Traces of history fascinate Patara visitors
The ancient city of Patara in Turkey’s Mediterranean coast fascinates its visitors with traces of history and stories of people who once lived there.
Located in the Kaş district of southwestern Antalya province, Patara is known as the capital of the ancient Lycian civilization, which consisted of 23 cities in the middle of the first century BC.
Chief excavator Havva İskan Işık of Akdeniz University told Anadolu Agency that famous names from history frequently set foot to Patara.
Işık said the first important person to come to the city was Tudhaliya IV, the king of the Hittite Empire.
Alexander the Great, she added, after conquering Lycia wanted to seize Patara harbor, and during excavations bronze projectile with the words "belonging to Alexander" were found.
"There were traces of fire around the slingshot bullet so we understand that the garrison resisted Alexander the Great, who conquered the majority of Lycia without fighting," Işık said.

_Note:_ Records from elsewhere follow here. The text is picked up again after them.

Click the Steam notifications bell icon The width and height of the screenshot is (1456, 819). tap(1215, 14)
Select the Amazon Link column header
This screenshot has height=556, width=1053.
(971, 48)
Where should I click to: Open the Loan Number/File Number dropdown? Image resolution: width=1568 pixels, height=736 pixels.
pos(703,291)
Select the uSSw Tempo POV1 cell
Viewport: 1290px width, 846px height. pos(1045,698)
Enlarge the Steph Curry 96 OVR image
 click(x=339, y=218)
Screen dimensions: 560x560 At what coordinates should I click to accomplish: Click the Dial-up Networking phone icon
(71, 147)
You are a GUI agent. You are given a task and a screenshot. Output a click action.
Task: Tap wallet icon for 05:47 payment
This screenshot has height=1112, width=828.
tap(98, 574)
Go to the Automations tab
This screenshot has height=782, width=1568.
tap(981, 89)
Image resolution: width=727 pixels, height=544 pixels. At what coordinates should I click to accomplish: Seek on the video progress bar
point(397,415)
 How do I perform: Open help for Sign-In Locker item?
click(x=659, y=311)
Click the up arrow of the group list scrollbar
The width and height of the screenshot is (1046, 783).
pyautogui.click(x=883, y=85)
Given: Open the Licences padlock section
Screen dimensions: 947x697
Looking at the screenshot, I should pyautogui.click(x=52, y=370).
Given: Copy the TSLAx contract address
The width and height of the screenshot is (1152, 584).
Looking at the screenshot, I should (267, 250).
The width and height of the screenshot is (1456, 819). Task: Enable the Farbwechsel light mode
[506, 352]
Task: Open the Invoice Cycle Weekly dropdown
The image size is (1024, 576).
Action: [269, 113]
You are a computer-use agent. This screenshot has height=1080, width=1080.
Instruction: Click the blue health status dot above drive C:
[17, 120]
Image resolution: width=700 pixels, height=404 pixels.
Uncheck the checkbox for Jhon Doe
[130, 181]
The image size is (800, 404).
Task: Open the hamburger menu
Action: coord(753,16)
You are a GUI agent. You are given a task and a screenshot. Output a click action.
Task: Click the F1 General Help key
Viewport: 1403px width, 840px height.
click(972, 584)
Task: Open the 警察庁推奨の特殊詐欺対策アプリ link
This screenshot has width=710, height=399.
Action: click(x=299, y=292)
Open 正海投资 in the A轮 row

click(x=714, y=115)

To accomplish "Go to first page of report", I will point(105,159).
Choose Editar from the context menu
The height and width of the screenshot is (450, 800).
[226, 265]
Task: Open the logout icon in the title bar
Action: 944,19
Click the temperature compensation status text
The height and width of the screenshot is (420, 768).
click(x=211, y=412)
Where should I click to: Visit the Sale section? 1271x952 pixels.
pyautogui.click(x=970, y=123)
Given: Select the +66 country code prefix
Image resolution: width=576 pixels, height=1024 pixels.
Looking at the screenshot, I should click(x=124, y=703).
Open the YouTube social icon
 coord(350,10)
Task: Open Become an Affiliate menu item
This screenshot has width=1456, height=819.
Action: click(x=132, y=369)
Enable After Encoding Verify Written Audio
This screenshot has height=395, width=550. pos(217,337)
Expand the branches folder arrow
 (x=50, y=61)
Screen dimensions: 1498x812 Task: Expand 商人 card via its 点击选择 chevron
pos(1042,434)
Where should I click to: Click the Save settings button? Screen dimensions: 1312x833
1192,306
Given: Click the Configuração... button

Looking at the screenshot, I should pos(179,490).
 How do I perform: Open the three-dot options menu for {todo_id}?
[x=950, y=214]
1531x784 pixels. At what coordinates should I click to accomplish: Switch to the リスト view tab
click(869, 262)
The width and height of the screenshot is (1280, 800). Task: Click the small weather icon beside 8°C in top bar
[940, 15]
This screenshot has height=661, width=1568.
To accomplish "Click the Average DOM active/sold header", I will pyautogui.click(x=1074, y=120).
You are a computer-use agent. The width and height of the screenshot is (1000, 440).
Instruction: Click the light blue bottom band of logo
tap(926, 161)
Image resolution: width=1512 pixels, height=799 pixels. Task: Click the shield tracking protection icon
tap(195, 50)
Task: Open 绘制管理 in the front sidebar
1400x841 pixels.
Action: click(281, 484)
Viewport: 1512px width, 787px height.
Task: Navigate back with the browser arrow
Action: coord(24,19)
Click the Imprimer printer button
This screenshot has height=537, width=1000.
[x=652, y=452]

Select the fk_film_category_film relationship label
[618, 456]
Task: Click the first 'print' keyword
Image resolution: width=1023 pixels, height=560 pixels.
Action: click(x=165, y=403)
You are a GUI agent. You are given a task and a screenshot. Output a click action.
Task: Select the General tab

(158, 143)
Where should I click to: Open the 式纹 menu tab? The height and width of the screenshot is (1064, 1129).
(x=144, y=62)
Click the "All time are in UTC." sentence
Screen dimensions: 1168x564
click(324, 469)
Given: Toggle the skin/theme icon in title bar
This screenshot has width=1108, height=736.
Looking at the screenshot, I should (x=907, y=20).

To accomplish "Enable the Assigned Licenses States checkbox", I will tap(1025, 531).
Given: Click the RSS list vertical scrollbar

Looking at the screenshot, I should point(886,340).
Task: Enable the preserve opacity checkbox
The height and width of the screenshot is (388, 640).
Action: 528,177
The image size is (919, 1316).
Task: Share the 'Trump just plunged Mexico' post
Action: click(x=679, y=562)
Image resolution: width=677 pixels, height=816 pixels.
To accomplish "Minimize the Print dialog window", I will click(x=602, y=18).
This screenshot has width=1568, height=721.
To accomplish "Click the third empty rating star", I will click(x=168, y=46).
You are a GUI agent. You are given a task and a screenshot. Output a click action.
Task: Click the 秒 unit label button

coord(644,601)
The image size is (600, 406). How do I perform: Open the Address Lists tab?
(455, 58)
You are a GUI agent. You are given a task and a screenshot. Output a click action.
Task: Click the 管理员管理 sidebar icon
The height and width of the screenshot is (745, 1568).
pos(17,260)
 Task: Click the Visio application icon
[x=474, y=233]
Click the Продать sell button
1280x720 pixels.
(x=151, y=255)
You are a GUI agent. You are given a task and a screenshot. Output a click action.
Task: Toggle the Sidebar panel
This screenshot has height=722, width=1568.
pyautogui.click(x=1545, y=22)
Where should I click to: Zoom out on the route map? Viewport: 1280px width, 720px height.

The pharaoh of Ptolemaic Egypt, Ptolemy II Philadelphus, was also among those who loved Patara, the chief excavator said.
"The famous Hannibal fled Rome and took refuge in Patara. Mithradates VI, a famous enemy of the Roman Republic from Anatolia, also set foot in Patara."
Marcus Junius Brutus also lived in Patara, according to Işık.
She said that St. Nicholas, also known as Santa Claus, was born and lived in this ancient natural harbor. "While all the names I have mentioned came to Patara afterwards, it was Nicholas' birthplace."
Sultan Cem, the son of Fatih Sultan Mehmed, was one of the last and important names who came to Patara in history, the archaeologist said, adding that the Patara harbor was the center, and focus of many wars which is why the city is historically significant.